EXERCISE TASK A >> Please reproduce the entries word for word, from the line containing "visit [241, 860]" through the last line of the entries, including both of those lines.

# The BCO and it's wording on Infant Baptism



## Beloved (Aug 9, 2005)

I was talking to a friend the other day about baptism of infants at our PCA church. It is clearly stated each time that our church baptises infants as covenant members of our church. 

The following words are spoken to the parents and congregation:

1. Do you acknowledge your child´s need of the cleansing blood of Jesus Christ, and the renewing grace of the Holy Spirit?

2. Do you claim God´s covenant promises in (his) behalf, and do you look in faith to the Lord Jesus Christ for (his) salvation, as you do for your own?

3. Do you now unreservedly dedicate your child to God, and promise, in humble reliance upon divine grace, that you will endeavor to set before (him) a godly example, that you will pray with and for (him), that you will teach (him) the doctrines of our holy religion, and that you will strive, by all the means of God´s appointment, to bring (him) up in the nurture and admonition of the Lord?

DATA TO USE >>
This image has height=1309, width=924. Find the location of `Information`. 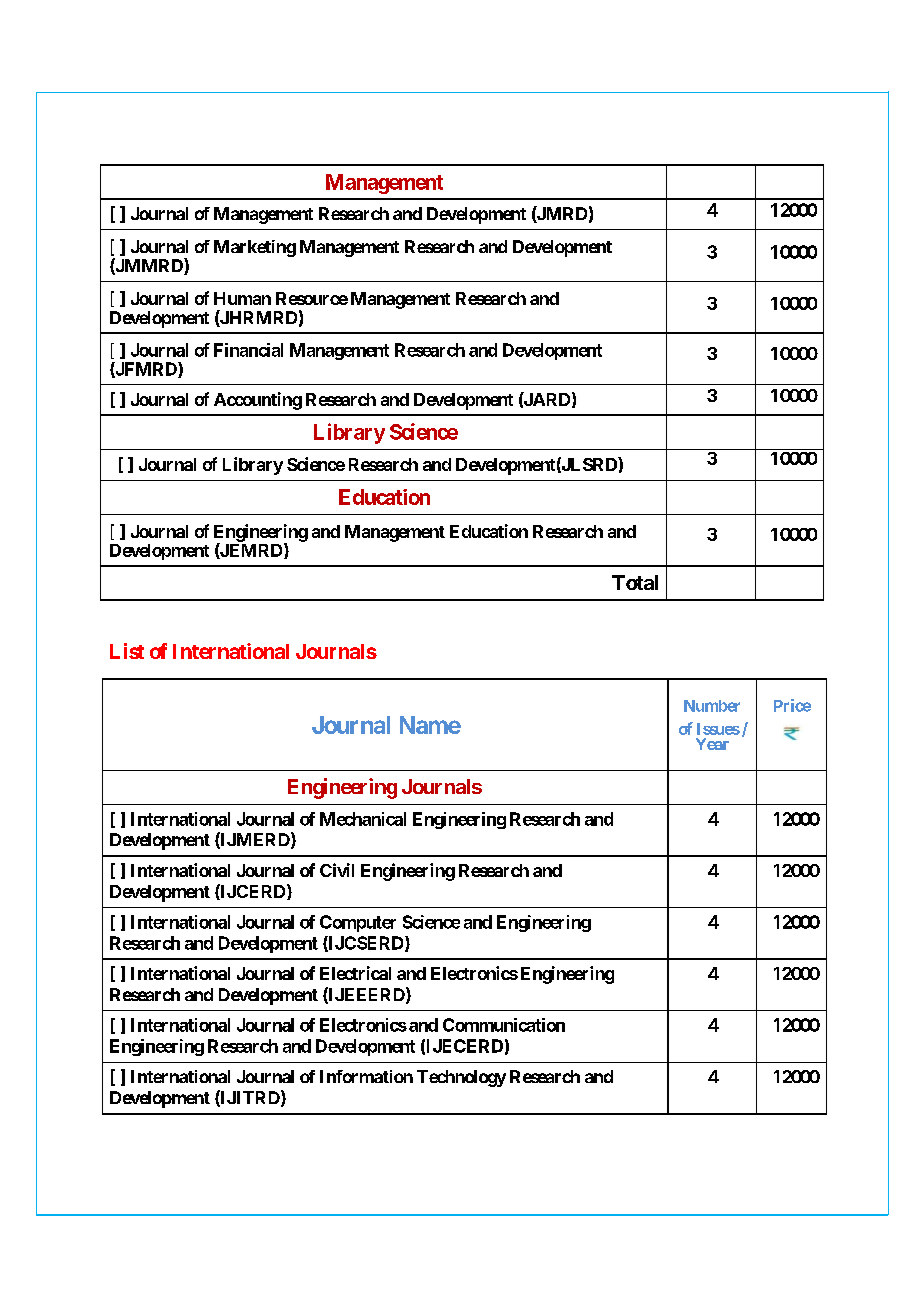

Information is located at coordinates (366, 1076).
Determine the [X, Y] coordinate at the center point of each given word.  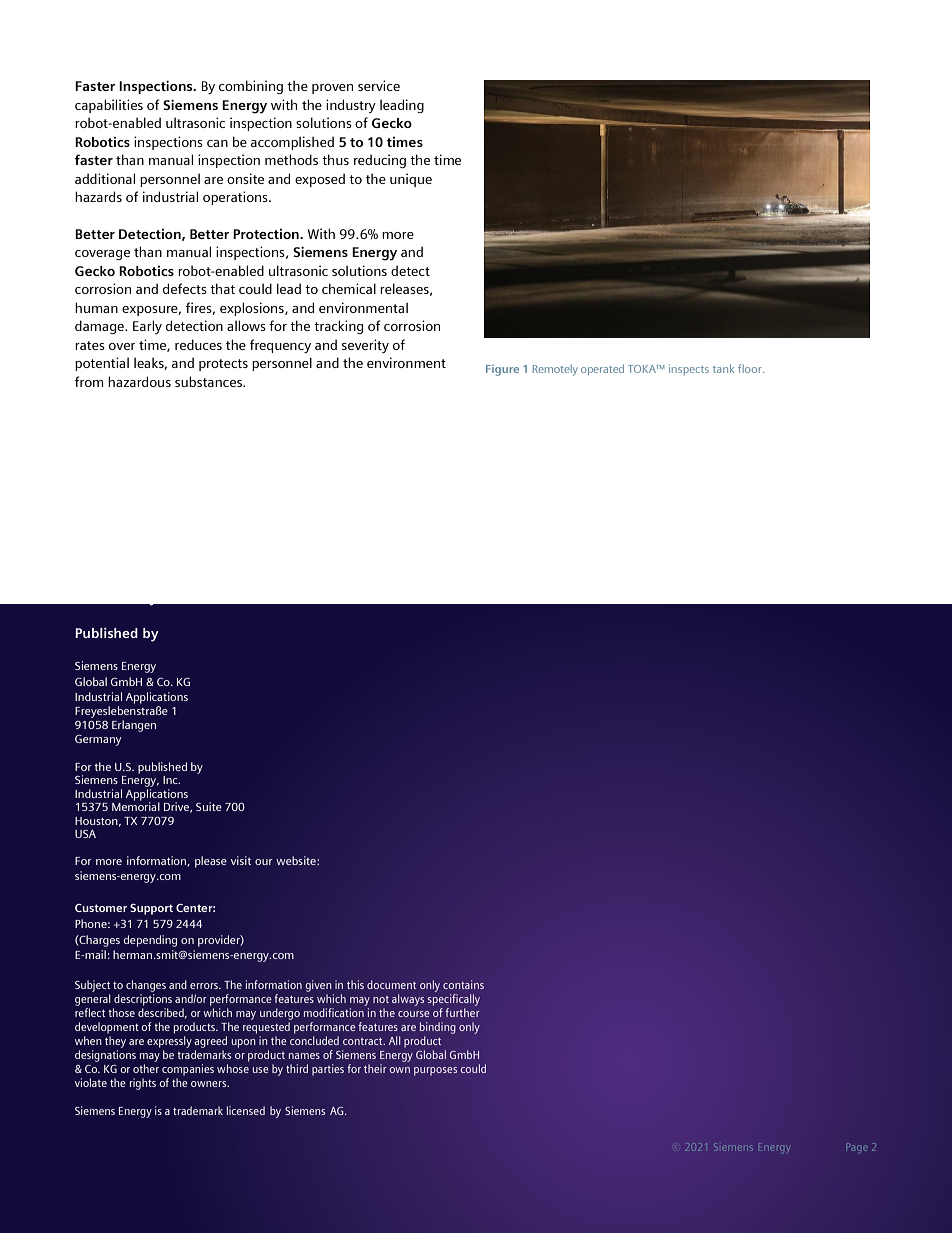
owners [210, 1084]
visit [241, 860]
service [379, 85]
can [217, 143]
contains [463, 984]
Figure [502, 370]
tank [723, 368]
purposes [435, 1071]
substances [209, 381]
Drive [178, 807]
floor [751, 368]
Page [857, 1148]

EXERCISE TASK B >> In the post about infant baptism, as what does the writer's church baptize infants?

WORKED SOLUTION A >>
visit [241, 860]
service [379, 85]
can [217, 143]
contains [463, 984]
Figure [502, 370]
tank [723, 368]
purposes [435, 1071]
substances [209, 381]
Drive [178, 807]
floor [751, 368]
Page [857, 1148]

WORKED SOLUTION B >> As covenant members of the church.